Взводный растянул в цепь, приказал залечь и слушать ночь.

— Не зря мы вчера клеенку купили, — вымолвил тихо Озереев, — сразу пригодилась.

— Да, — согласился лежащий от него в трёх шагах на подстилке Аженов. — Надо было только по полтора, или два аршина брать. Сидеть хорошо, а лежать — маловато.

Разговоры в цепи затихли. Застава вслушивалась в ночь. Через полчаса прошли отделённые, предупредили, что, если начнут подмерзать, вставали по одному, молча размяли замерзшие члены и опять ложились. На земле всё теплее, не так ветер выдувает.

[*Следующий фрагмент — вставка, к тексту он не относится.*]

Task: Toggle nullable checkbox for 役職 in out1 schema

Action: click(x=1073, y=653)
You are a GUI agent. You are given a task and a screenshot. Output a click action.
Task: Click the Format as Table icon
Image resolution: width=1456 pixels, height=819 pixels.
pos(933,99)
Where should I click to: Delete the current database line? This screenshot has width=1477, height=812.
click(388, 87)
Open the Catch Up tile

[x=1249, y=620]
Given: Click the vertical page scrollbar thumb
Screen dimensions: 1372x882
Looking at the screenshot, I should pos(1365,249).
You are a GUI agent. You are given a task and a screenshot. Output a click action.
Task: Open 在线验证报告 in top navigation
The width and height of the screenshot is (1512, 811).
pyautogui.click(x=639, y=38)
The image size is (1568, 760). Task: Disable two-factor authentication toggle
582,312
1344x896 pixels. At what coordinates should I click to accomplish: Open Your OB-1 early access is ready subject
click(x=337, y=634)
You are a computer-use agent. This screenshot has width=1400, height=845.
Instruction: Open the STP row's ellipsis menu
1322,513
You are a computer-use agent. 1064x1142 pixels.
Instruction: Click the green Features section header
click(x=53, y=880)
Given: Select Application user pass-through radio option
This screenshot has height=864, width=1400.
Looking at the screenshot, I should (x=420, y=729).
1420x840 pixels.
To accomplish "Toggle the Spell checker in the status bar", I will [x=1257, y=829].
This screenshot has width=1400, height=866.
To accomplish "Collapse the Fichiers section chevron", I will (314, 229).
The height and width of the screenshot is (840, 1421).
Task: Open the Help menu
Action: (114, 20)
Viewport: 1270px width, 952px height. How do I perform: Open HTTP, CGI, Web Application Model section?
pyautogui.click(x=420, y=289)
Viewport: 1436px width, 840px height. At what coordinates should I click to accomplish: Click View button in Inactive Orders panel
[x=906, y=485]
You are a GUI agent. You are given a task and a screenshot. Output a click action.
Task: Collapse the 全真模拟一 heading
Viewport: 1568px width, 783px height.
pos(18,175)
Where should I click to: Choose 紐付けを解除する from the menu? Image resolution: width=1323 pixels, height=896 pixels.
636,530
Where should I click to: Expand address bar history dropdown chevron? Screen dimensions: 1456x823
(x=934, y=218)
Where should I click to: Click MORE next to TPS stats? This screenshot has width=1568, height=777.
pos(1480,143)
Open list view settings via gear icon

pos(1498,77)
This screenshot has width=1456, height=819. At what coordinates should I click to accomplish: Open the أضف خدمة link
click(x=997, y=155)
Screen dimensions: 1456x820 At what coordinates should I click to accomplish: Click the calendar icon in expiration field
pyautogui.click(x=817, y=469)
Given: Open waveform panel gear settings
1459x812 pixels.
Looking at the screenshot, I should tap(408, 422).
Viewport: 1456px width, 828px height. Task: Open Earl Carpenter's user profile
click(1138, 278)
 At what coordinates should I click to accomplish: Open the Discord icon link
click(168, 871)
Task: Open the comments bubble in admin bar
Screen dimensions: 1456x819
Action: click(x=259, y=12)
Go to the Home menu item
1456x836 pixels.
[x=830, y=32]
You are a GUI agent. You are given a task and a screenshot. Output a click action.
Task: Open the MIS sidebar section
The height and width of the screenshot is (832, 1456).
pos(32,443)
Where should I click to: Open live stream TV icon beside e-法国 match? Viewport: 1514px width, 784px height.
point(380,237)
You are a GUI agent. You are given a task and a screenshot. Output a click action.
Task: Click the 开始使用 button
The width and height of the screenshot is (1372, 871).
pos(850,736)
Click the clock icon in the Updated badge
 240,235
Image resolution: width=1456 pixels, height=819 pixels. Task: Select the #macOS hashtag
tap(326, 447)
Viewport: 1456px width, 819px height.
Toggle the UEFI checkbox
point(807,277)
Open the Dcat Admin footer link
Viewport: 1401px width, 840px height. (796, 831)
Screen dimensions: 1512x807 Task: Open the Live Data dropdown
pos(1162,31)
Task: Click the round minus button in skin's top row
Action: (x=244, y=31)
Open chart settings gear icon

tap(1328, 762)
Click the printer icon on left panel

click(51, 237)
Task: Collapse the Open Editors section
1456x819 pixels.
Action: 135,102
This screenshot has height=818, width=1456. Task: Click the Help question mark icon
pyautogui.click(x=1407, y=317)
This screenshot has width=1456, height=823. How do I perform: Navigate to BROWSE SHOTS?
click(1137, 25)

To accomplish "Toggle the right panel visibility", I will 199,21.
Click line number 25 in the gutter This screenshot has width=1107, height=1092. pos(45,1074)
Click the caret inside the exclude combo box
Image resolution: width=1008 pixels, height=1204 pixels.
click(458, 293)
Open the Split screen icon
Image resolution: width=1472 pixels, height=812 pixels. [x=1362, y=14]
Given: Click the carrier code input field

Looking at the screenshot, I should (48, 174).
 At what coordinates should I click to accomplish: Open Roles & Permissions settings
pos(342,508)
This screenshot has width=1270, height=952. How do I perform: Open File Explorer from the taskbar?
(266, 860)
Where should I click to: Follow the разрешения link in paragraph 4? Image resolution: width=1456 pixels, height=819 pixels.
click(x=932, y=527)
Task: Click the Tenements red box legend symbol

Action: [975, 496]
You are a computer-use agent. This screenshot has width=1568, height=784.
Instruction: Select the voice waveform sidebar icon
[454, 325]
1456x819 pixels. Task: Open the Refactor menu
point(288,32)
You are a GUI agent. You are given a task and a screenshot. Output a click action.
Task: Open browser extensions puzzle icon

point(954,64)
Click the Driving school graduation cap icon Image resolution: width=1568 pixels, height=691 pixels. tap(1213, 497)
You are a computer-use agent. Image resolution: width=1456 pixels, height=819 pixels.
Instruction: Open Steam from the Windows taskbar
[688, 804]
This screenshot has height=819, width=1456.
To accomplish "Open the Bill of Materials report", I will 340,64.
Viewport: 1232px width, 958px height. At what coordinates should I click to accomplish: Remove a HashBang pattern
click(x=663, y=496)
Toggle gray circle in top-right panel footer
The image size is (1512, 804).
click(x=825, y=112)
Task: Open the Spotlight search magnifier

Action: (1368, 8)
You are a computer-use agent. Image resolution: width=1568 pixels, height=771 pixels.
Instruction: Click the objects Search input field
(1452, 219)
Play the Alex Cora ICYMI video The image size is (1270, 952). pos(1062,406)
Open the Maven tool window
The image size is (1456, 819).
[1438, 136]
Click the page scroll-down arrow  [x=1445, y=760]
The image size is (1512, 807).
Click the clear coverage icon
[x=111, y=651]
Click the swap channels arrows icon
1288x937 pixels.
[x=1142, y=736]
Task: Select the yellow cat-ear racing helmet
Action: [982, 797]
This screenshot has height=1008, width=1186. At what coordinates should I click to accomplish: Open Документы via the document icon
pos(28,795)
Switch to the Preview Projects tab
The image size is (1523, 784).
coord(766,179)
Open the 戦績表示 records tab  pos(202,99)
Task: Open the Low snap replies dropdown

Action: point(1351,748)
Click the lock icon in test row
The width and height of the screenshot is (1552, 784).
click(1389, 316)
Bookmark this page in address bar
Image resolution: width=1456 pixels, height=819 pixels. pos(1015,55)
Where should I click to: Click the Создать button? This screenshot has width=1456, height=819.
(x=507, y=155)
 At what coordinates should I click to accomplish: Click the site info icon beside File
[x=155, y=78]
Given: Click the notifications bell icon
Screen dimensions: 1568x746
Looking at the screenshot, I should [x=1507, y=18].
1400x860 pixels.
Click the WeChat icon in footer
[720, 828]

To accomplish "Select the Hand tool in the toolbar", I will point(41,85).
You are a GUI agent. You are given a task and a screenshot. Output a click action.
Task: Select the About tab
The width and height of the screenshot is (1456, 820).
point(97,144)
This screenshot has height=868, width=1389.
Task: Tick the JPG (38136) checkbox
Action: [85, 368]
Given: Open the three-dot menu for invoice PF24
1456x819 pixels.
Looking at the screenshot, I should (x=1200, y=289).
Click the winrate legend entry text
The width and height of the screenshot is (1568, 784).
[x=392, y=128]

Место для заставы было подобрано правильно. Чуть ниже вершины небольшого взгорка. И видно сверху лучше и от ветерка взгорок прикрывает. Глаза попривыкли и уже можно было в ночи что-то рассмотреть. Плохо, что горизонт видно был закрыт тучами и на границе земли и неба была абсолютно чёрная полоса, а может это был обман зрения. Звезд на небе видно не было, Луна из-за туч не просвечивала. Зимой, насколько вспомнил Пётр, Луна могла появляться только вечером и в начале ночи. А может вообще был период, когда её видно не было. Из того, что им рассказывали в училище, он чётко вынес, что Луна меняется от молодой до полной и затем стареющей за пятнадцать дней. Потом её пятнадцать дней ночью на небосводе не видно. И движется она относительно наблюдателя летом с востока на запад примерно в секторе шестьдесят градусов. Зимой направление движения с северо-востока на юго-запад. Три дня можно наблюдать на небосводе молодой месяц, три дня полнолуние, три дня старый. Все остальные дни из пятнадцатидневного цикла — половинку или больше освещённого диска Луны.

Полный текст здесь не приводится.